Python support for dependency injection (pinject)

In order to use Temporal in our systems, we need the ability to inject dependencies such as grpc connections, db connections, kafka connections, auth data into temporal workflows and activities, using pinject, that are scoped at different levels (global, customer specific).

Here’s an example:
Say you have a python class to fetch customer scoped data from redis:

from pinject import new_object_graph
import redis

class CustomerDataAccess:
    def __init__(self, customer_partition):
       # this is simplified. IRL there would be nested dependencies injected
        self.customer_partition = customer_partition
        self.redis_client = redis.Redis()

    def get_data(self):
        # Access data from the specified customer partition in Redis
        data = self.redis_client.get(self.customer_partition)
        return data

and then you have a workflow and an activity that needs this dependency:

# Define the Workflow interface
class CustomerWorkflow:
    @workflow_method(task_queue="customer-data")
    def get_customer_data(self) -> str:
        pass

# Implement the Workflow
class CustomerWorkflowImpl(CustomerWorkflow):
    def __init__(self, customer_data_access: CustomerDataAccess):
        self.data_access = customer_data_access

    def get_customer_data(self) -> str:
        # Access data from a specific customer partition using the Activity
        data = self.data_access.get_data("customer1")
        # do business logic on this data
        return result

Can this be achieved with the current temporal sdk? This would be a very important consideration for us to move onto this platform as a company.

You would never access something external from a workflow, you would use an activity.
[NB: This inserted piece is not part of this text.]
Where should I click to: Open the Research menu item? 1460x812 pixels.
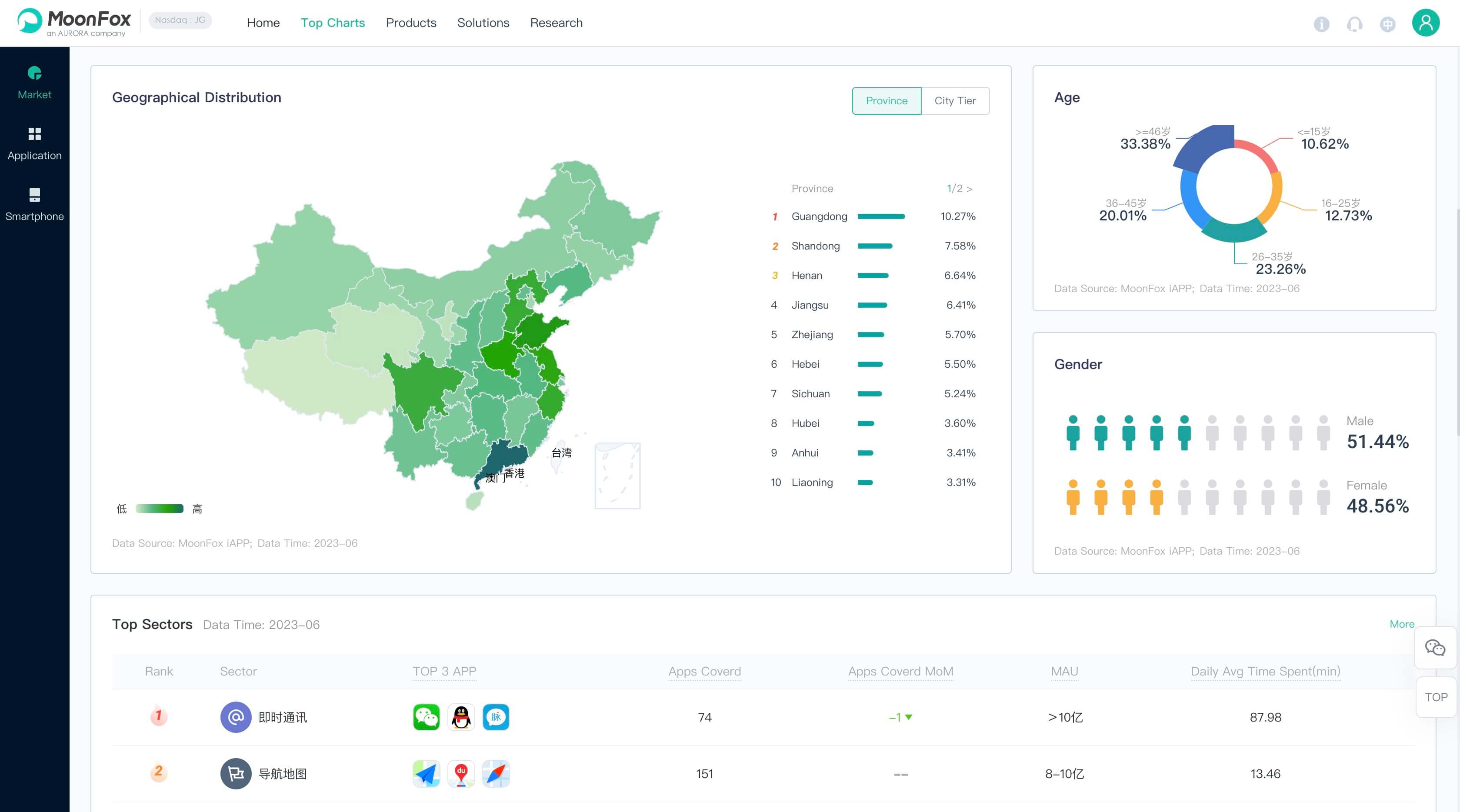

So you could just add @activity.defn to get_data like so:

from pinject import new_object_graph
import redis
from temporalio import activity

class CustomerDataAccess:
    def __init__(self, customer_partition):
       # this is simplified. IRL there would be nested dependencies injected
        self.customer_partition = customer_partition
        self.redis_client = redis.Redis()

    @activity.defn
    def get_data(self):
        # Access data from the specified customer partition in Redis
        data = self.redis_client.get(self.customer_partition)
        return data

This assumes whatever is in data is JSON serializable by default. Then you would instantiate your CustomerDataAccess class however needed when you create your worker and register the activity with a Worker param like activities=[my_customer_data_access_instance.get_data]. Then your workflow might look like:

from datetime import timedelta
from temporalio import workflow
with workflow.unsafe.imports_passed_through():
    from .my_other_package import CustomerDataAccess

@workflow.defn
class CustomerWorkflow:
    @workflow.run
    async def get_customer_data(self) -> str:
        # Access data from a specific customer partition using the Activity
        data = await workflow.execute_activity_method(
            CustomerDataAccess.get_data,
            start_to_close_timeout=timedelta(minutes=5),
        )
        # do business logic on this data
        return result

There is no @workflow_method. Make sure you are using GitHub - temporalio/sdk-python: Temporal Python SDK and see the README there for more details.

@Chad_Retz - Thanks for the response. In your code example, how would the customer_partition be passed to CustomerDataAccess when the workflow is executed? In my example, pinject (google’s dependency injection framework) handles this aspect.

This is done at worker create for activities and is unrelated to a workflow. If you want something in your activity to be specific to something in a workflow, have that workflow pass that information as activity arguments.

I don’t know anything about pinject, but from a quick read you’d have something like this when you create your worker:

obj_graph = pinject.new_object_graph()
# ...
customer_data_access = obj_graph.provide(CustomerDataAccess)
my_worker = Worker(
    client,
    task_queue="my-task-queue",
    activities=[customer_data_access.get_data],
    workflows=[CustomerWorkflow],
)

If you needed this per activity instead, you could instead create your class with obj_graph passed to __init__ and then call provide from inside the activity to get what you need (possibly using arguments passed from the workflow to constrain what is asked for). Activities are just your code, so do whatever you think is best. Workflows are constrained, isolated pieces of business logic so they only call activities and child workflows.

I see. Following this approach, in order to inject customer-scoped dependencies, we’d then want to create workers per customer and instantiate them with customer-scoped objects. Does that make sense?

I wouldn’t do it that way, I’d still create a single worker. Can you show how you create customer-scoped objects with pinject today? Do you create an object graph per customer or use custom scopes? And if it’s a custom scope, how are you choosing to pass runtime values to that decorator? Whatever you would do to obtain the CustomerDataAccess instance in a normal script, you should do inside the activity. An activity function is just like any other function/code.

We actually create an object graph today per customer in our services, which also reflects in our setup of a grpc servicer (instantiated with this object graph) per customer. I’m thinking of extending this to the notion of workers/customer.

We have a a similar issue. In our case, we are contemplating creating same activities objects for every customer scope by changing their names (prefix with customer). I don’t know if its a solid approach or if there was a better way to do this.

I would usually recommend a single activity (object) based on what it does, and have the activity method do what it needs to do different by input depending on that input.